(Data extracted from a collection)
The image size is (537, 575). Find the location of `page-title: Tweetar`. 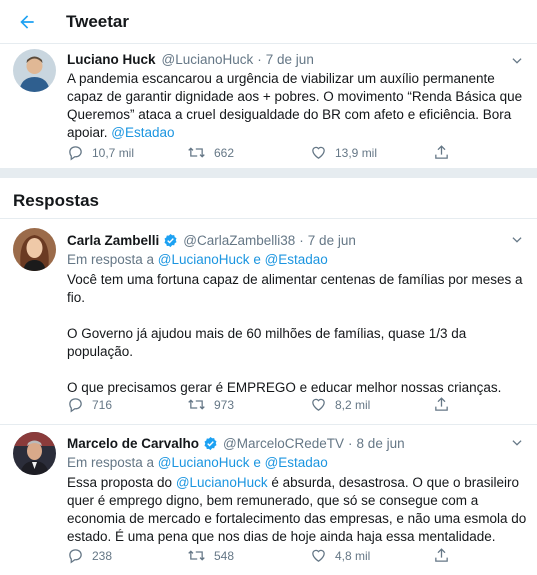

page-title: Tweetar is located at coordinates (98, 21).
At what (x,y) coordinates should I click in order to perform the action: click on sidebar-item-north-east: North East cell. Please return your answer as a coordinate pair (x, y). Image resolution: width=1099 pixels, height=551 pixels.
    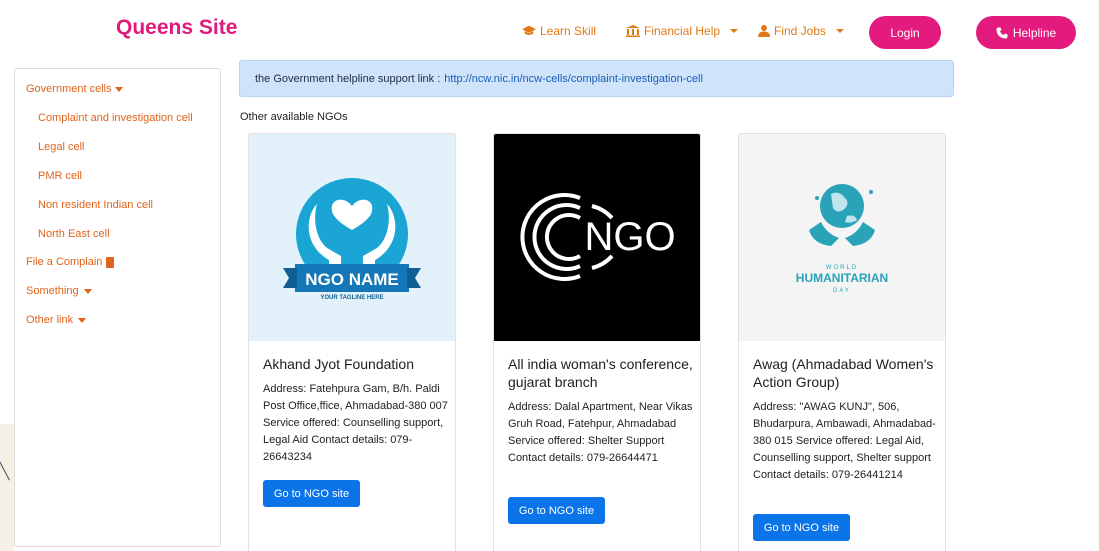
    Looking at the image, I should click on (74, 234).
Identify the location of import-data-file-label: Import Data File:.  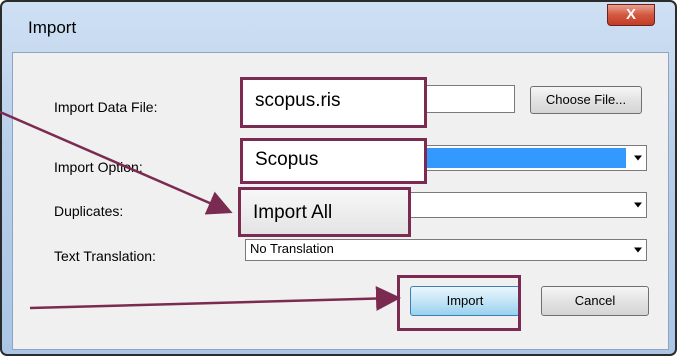
(106, 107).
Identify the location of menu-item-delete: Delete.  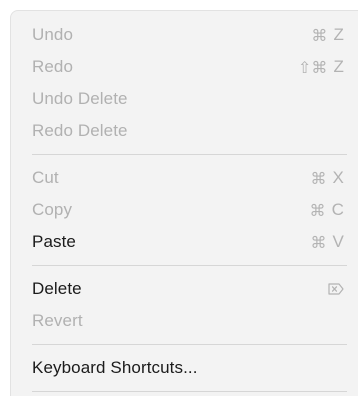
(184, 289).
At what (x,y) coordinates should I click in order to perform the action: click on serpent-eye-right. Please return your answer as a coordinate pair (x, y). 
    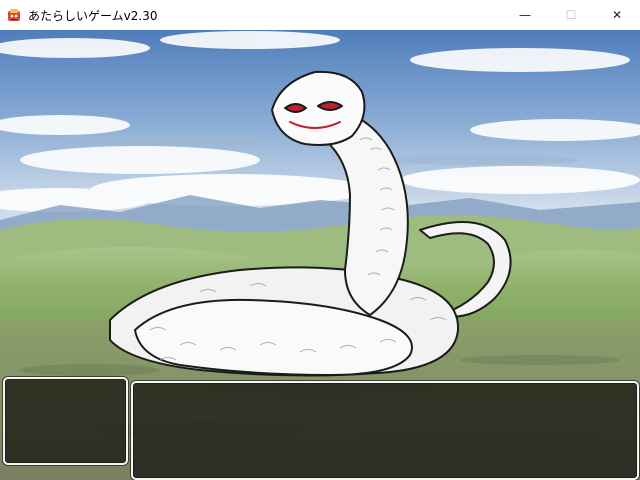
    Looking at the image, I should click on (330, 106).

=== JOB ITEM ===
Can you transcribe the entries word for word, starting at the line that contains "Identify the location of import-data-file-label: Import" and ending at the close of the final entry, with both ends included and the pictures left out?

=== RESULT ===
Identify the location of import-data-file-label: Import Data File:.  
(106, 107).
Identify the location of menu-item-delete: Delete.  
(184, 289).
At what (x,y) coordinates should I click in order to perform the action: click on serpent-eye-right. Please return your answer as a coordinate pair (x, y). 
    Looking at the image, I should click on (330, 106).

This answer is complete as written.